Alan's Investiture took place on Wednesday, 19 March 2003, at Buckingham Palace. Her Majesty Queen Elizabeth II awarded his honour. Here are some notes regarding the ceremony:

People whose names are published in the Queen's Birthday Honours and New Year Honours lists usually receive their award from the Queen (or the Prince of Wales or, occasionally, another member of the Royal family) at an Investiture in Buckingham Palace. Usually twenty Investitures are held in the Ballroom at the Palace each year, with another at the Palace of Holyroodhouse in Edinburgh and sometimes one more at Cardiff Castle in Wales.

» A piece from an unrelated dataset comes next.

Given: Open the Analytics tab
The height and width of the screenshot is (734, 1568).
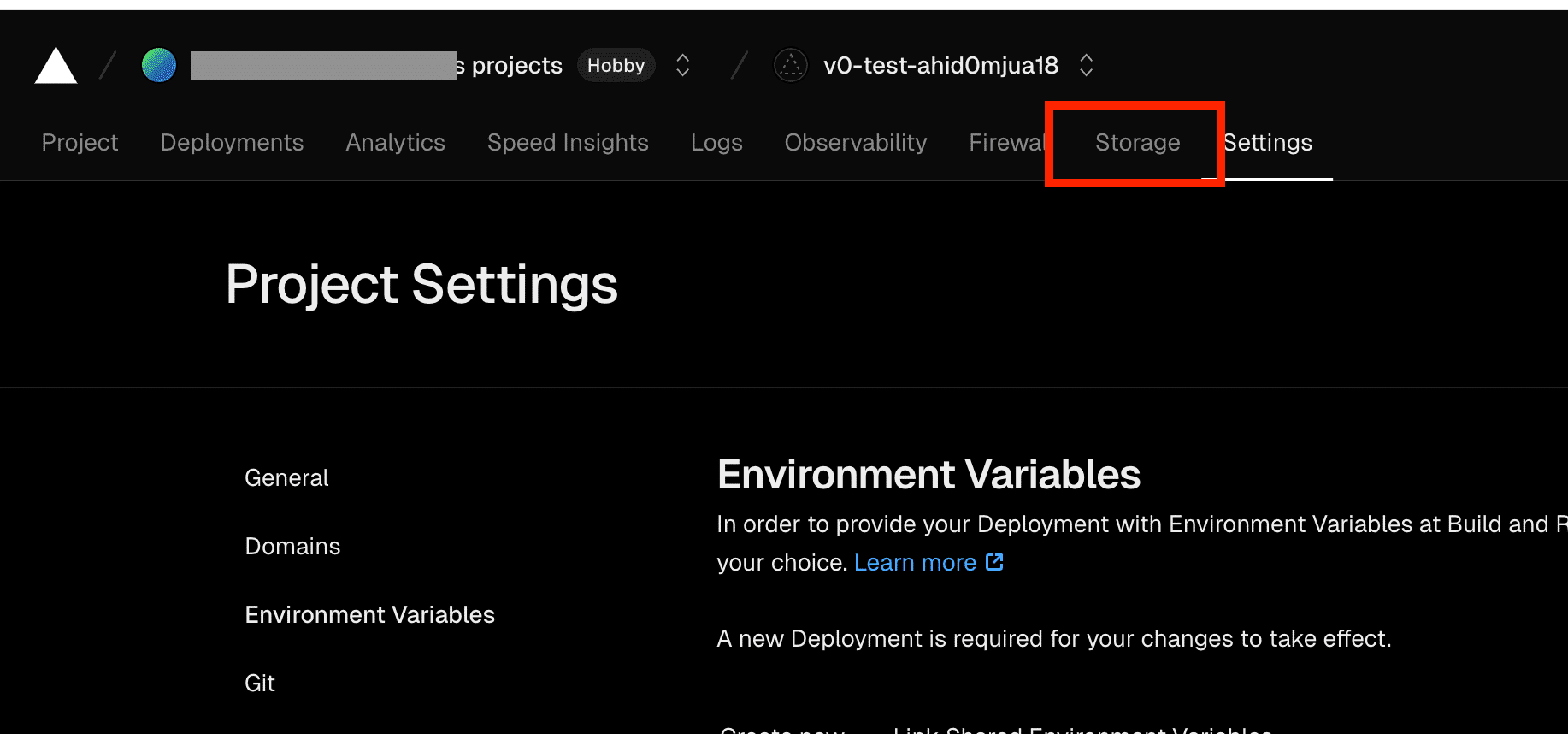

Up to 150 recipients attend each ceremony, and each recipient can nominate three friends or relations to sit in the audience to witness the occasion. The Queen enters the room attended by two Gurkha Orderly Officers, a tradition begun by Queen Victoria in 1876. Also on duty are members of the Queen's Body Guard of the Yeomen of the Guard, which was created by Henry VII in 1485. Music is provided by either a military band or an orchestra from the Purcell School of Music. The Queen, or the member of the Royal family holding the Investiture, remains standing throughout. Each Investiture takes about an hour.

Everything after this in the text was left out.